Sea Containers was established in 1965 by Yale University graduate and retired United States Navy officer James Sherwood; it had an initial capital of $100,000. The company's initial activities were centered upon the leasing of cargo containers to various shipping companies. However, under Sherwood's leadership, Sea Containers expanded over a 40-year period into numerous other markets, including luxury hotels and railways, many of these sectors being those that Sherwood had taken a personal interest in.

During 1968, Sea Containers became a public company; it was floated on the New York Stock Exchange in 1974.
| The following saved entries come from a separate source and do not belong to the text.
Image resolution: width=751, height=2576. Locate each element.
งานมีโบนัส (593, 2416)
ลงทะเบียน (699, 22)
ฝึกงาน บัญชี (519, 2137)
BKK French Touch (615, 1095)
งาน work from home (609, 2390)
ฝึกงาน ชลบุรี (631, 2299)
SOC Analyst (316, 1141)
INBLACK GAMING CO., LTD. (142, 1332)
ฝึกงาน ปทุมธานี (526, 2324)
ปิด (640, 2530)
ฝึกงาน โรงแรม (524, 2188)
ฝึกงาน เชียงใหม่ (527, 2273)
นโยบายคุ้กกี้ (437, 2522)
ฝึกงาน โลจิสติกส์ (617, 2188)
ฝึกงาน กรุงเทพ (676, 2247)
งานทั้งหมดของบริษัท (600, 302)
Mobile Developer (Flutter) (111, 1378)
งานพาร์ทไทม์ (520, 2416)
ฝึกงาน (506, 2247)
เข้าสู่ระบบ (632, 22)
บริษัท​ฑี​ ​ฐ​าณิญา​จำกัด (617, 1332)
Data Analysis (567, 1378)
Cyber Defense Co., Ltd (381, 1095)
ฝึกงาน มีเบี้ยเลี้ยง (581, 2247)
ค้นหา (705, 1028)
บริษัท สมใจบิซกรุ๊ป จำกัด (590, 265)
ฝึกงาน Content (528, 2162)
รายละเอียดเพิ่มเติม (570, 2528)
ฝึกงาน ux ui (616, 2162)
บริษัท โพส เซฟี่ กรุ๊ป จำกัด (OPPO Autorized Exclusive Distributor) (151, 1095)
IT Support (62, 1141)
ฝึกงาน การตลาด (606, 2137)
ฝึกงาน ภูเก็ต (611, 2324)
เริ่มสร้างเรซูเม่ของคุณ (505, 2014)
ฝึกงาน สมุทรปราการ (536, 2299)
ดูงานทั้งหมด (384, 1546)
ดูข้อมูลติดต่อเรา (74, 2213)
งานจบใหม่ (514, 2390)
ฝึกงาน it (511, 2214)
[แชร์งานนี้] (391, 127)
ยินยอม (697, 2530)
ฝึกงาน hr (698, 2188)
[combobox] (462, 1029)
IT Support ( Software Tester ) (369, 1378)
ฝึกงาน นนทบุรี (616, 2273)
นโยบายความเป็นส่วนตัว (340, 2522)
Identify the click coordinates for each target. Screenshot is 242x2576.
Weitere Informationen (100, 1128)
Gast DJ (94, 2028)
After enjoying a stay at the Hotel Cipriani of Venice, Sherwood purchased the luxury hotel. Subsequent similar purchased led to the creation of the Orient-Express Hotels chain, which the Sea Containers held a stake in up until 2005. Another personal project was the prestigious Venice-Simplon Orient Express train service. Sherwood acquired thirty old 1920s carriages from across Europe and had them restored from often dilapidated conditions to facilitate the service's relaunch during 1982.

During February 1986, the British ferry company Hoverspeed was purchased for £5 million by British Ferries, a holding company for Sealink UK, which was in turn owned by Sea Containers.

===Foiled takeover and GNER===
In May 1989, the British-based transport company Tiphook launched a $824 million bid to take over Sea Containers, which was vigorously opposed by Sherwood. Amid this process, Tiphook's management alleged that Sherwood had an authoritarian management style, while Sherwood issued his own allegations of irregularities in filings with the Securities and Exchange Commission. Shareholders ultimately backed Sherwood's position, who had proposed asset sales and a restructuring to win favour, leading to Tiphook failing to acquire the company.

During the privatisation of British Rail of the mid-1990s; Sea Containers was one of various private sector companies that sought to obtain one of the newly created franchises. Over time, it would place bids for multiple franchises, including the South Western franchise in 2001 and the South Eastern franchise in 2006. However, its first bid was for the InterCity East Coast franchise, which was viewed as a particularly desirable one to obtain, the East Coast Main Line (ECML) having been recently electrified while also being worked by the newest intercity stock in British Rail's inventory, the InterCity 225, and thus had a well-established reputation for its high-speed services. In March 1996, Sea Containers was announced as the winner, being awarded a seven-year franchise upon the ECML via a newly created subsidiary Great North Eastern Railway (GNER).

During January 1997, Sherwood announced that GNER intended to procure a pair of two new-build tilting trains which were claimed to enable the London-Edinburgh journey to be reduced to only 3 hours and 30 minutes. While an order having been reportedly placed during October 1997, no such tilting trains were ever introduced. Despite this, GNER would successfully increase service speeds and run the fastest scheduled service in Great Britain at that time. In March 2005, the Strategic Rail Authority awarded the franchise to GNER for a further seven years, starting on 1 May 2005. The new franchise's terms were quite different from that of the original period; instead of GNER receiving subsidies, it would be instead paying the British state for the privilege of operating; there was reportedly concerns over the financial viability of such an arrangement from the onset. In order to meet these payments, GNER assumed passenger numbers would increase by around 30 per cent across the life of the franchise, reaching around 20 million by 2015.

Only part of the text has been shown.